# Document segment
>> BEGIN
Personal information
- Full name: Kira Homeyer
- Born: 1998 (age 27–28)

Gymnastics career
- Discipline: Wheel gymnastics
- Country represented: Germany
- Club: SV Taunusstein
- Head coach: Katja Homeyer
- Medal record
Women's wheel gymnastics
Representing Germany
World Championships
| Gold medal – first place | 2013 Chicago | Junior All-Around |
| Gold medal – first place | 2013 Chicago | Junior Vault |
| Gold medal – first place | 2015 Lignano | Junior All-Around |
| Gold medal – first place | 2015 Lignano | Junior Straight Line |
| Gold medal – first place | 2015 Lignano | Junior Spiral |
| Gold medal – first place | 2015 Lignano | Junior Vault |
| Gold medal – first place | 2016 Cincinnati | Straight Line |
| Gold medal – first place | 2016 Cincinnati | Team |
| Silver medal – second place | 2016 Cincinnati | All-Around |
| Gold medal – first place | 2018 Magglingen | All-Around |
| Gold medal – first place | 2018 Magglingen | Straight Line |
| Gold medal – first place | 2018 Magglingen | Team |
| Silver medal – second place | 2018 Magglingen | Vault |
| Bronze medal – third place | 2018 Magglingen | Spiral |
| Gold medal – first place | 2023 | Team |
| Gold medal – first place | 2024 | All-Around |
| Gold medal – first place | 2024 | Straight Line |
| Bronze medal – third place | 2024 | Spiral |

= Kira Homeyer =

Kira Homeyer (born 1998) is a 14-time world champion in wheel gymnastics and has been an athlete on the German national team since 2012. In total, she has participated in 5 World Championships, winning 15 medals. She has also earned numerous titles at the German National Championships.
>> END
# Problems and tasks
1. In the Kira Homeyer profile, explain in one to three sentences how the medal table supports calling her a 14-time world champion.
2. Duplicate part of the Kira Homeyer profile word for word, beginning at the words "Kira Homeyer (born" and stopping after the words "German National Championships.".

# Provided data
>> BEGIN
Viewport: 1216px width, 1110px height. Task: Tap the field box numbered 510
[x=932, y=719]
>> END
# Outputs for the tasks
1. The World Championships table lists 14 gold, first-place finishes: two at 2013 Chicago, four at 2015 Lignano, two at 2016 Cincinnati, three at 2018 Magglingen, one in 2023, and two in 2024.

2.
Kira Homeyer (born 1998) is a 14-time world champion in wheel gymnastics and has been an athlete on the German national team since 2012. In total, she has participated in 5 World Championships, winning 15 medals. She has also earned numerous titles at the German National Championships.